== TASK INSTRUCTIONS ==
Please edit the rows below, changing every "GUI agent" to "screen assistant" and leaving everything else as it is.

--------------------------------------------------

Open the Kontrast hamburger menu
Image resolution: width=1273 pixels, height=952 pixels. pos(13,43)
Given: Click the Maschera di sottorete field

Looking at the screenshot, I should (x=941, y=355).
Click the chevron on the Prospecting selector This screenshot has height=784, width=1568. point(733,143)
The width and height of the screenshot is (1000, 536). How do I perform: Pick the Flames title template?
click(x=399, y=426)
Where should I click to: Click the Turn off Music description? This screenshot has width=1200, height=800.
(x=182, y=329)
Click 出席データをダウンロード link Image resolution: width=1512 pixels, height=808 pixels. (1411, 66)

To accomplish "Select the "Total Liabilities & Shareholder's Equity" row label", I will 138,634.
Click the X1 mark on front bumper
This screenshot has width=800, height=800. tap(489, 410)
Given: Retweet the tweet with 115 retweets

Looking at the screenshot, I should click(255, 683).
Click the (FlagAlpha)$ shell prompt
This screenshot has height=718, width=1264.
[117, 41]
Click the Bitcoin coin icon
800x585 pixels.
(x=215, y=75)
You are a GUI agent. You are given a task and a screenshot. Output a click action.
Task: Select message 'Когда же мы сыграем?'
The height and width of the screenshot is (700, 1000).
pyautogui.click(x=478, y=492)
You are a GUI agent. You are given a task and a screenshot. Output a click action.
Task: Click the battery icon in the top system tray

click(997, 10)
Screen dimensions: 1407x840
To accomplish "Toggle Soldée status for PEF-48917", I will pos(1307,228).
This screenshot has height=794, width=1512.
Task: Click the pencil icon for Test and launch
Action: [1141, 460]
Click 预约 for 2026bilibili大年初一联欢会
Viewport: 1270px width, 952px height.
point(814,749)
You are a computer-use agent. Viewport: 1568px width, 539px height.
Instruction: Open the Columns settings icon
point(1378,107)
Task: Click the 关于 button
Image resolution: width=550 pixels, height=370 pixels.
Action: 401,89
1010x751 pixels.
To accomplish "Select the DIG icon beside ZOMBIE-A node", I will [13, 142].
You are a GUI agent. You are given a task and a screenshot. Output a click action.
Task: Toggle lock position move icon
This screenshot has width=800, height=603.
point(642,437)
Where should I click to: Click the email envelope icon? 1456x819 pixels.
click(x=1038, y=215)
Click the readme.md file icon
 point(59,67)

--------------------------------------------------

== TASK OUTPUT ==
Open the Kontrast hamburger menu
Image resolution: width=1273 pixels, height=952 pixels. pos(13,43)
Given: Click the Maschera di sottorete field

Looking at the screenshot, I should (x=941, y=355).
Click the chevron on the Prospecting selector This screenshot has height=784, width=1568. point(733,143)
The width and height of the screenshot is (1000, 536). How do I perform: Pick the Flames title template?
click(x=399, y=426)
Where should I click to: Click the Turn off Music description? This screenshot has width=1200, height=800.
(x=182, y=329)
Click 出席データをダウンロード link Image resolution: width=1512 pixels, height=808 pixels. (1411, 66)

To accomplish "Select the "Total Liabilities & Shareholder's Equity" row label", I will 138,634.
Click the X1 mark on front bumper
This screenshot has width=800, height=800. tap(489, 410)
Given: Retweet the tweet with 115 retweets

Looking at the screenshot, I should click(255, 683).
Click the (FlagAlpha)$ shell prompt
This screenshot has height=718, width=1264.
[117, 41]
Click the Bitcoin coin icon
800x585 pixels.
(x=215, y=75)
You are a screen assistant. You are given a task and a screenshot. Output a click action.
Task: Select message 'Когда же мы сыграем?'
The height and width of the screenshot is (700, 1000).
pyautogui.click(x=478, y=492)
You are a screen assistant. You are given a task and a screenshot. Output a click action.
Task: Click the battery icon in the top system tray

click(997, 10)
Screen dimensions: 1407x840
To accomplish "Toggle Soldée status for PEF-48917", I will pos(1307,228).
This screenshot has height=794, width=1512.
Task: Click the pencil icon for Test and launch
Action: [1141, 460]
Click 预约 for 2026bilibili大年初一联欢会
Viewport: 1270px width, 952px height.
point(814,749)
You are a computer-use agent. Viewport: 1568px width, 539px height.
Instruction: Open the Columns settings icon
point(1378,107)
Task: Click the 关于 button
Image resolution: width=550 pixels, height=370 pixels.
Action: 401,89
1010x751 pixels.
To accomplish "Select the DIG icon beside ZOMBIE-A node", I will [13, 142].
You are a screen assistant. You are given a task and a screenshot. Output a click action.
Task: Toggle lock position move icon
This screenshot has width=800, height=603.
point(642,437)
Where should I click to: Click the email envelope icon? 1456x819 pixels.
click(x=1038, y=215)
Click the readme.md file icon
 point(59,67)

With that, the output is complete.